TRAX train Salt Lake City, Utah
Originally uploaded by jmdspk
Just a reminder that TRAX service will once again be interrupted south of 7200 South on Sunday due to construction of the new State Street Bridge.

It looks a little funny on the UTA website because it says that TRAX service will be interrupted Weekends and Sundays. Only last weekend did they interrupt service on Saturday the rest of the interruptions will only be on Sundays.

However, when you first get on the website before moving on to the actual news release it looks as though they are saying TRAX will be closed weekends and Sundays as though Sundays are not part of the weekend.

About the picture:

A couple of weeks ago I had an appointment in downtown on a Friday morning so I took some pictures of TRAX construction on the Intermodal extension. After taking pictures of the construction I drove pass the Arena station and saw the decorated windows on one of the TRAX cars sitting there on a University train so I snapped the picture.
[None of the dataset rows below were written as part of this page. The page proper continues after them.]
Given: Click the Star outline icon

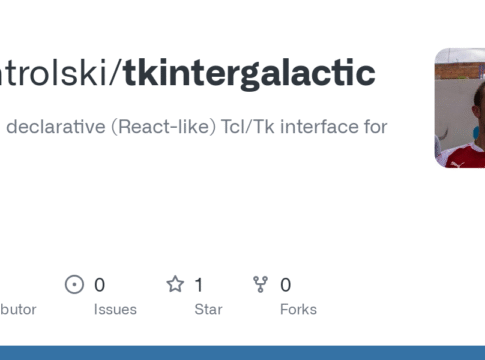Looking at the screenshot, I should [x=175, y=284].
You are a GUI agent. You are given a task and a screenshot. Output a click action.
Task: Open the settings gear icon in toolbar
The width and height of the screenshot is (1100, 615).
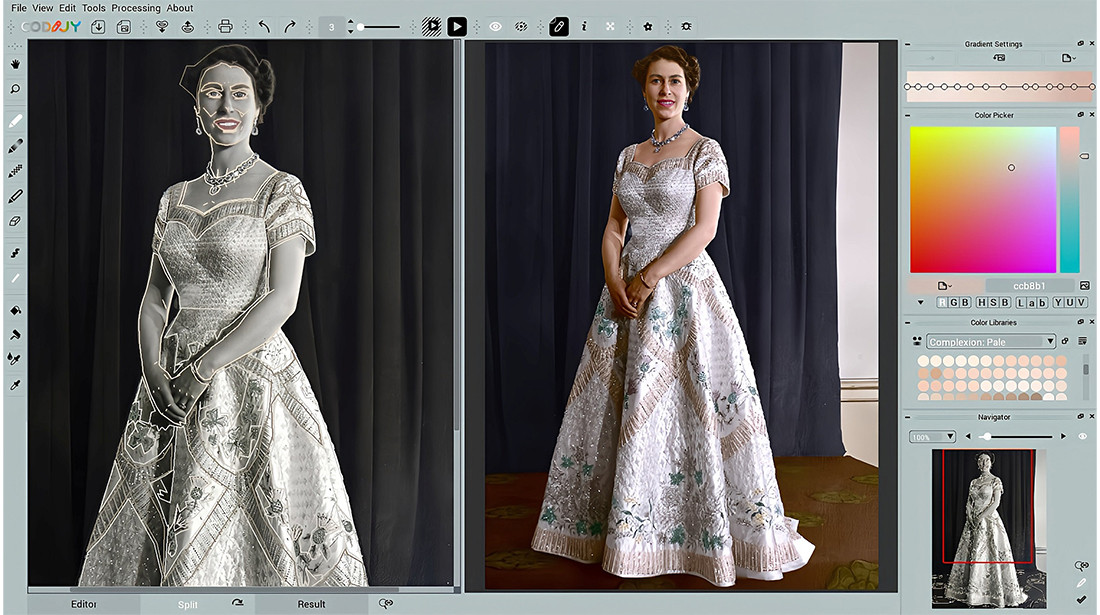(648, 27)
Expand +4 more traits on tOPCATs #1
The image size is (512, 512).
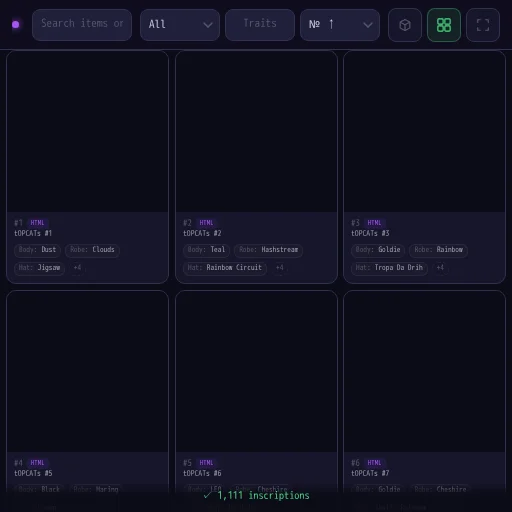[x=77, y=268]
Oh and before someone jumps down my throat for not riding the bus to downtown, I had another appointment in an area along Highland with no bus service (if the old 8 was still running that would have been a different story...).

1 comment:

Clint Gardner said...

I've got a great shot of this very decoration taken on the freak snowstorm day that delayed TRAX for hours because noone at UTA had the foresight that they would have to shovel the TRAX platforms since tracking snow onto the TRAX car blocked the electric eye that prevents the doors from closing on patrons. When I took the picture, it was of a rather sullen looking off-duty bus driver who had been dispatched to sweep the TRAX car stairs at each opening. The irony between the window decoration and reality was quite evident.

I must concede that UTA learned its lesson, however: now whenever it snows the platforms are the first thing to be cleared.

One can only hope theat they will learn from the last fiasco with the downed cables and come up with better contingency plans. I would hope, in fact, that they start thinking about problem situations and develop better ways of responding to them than just ignoring them.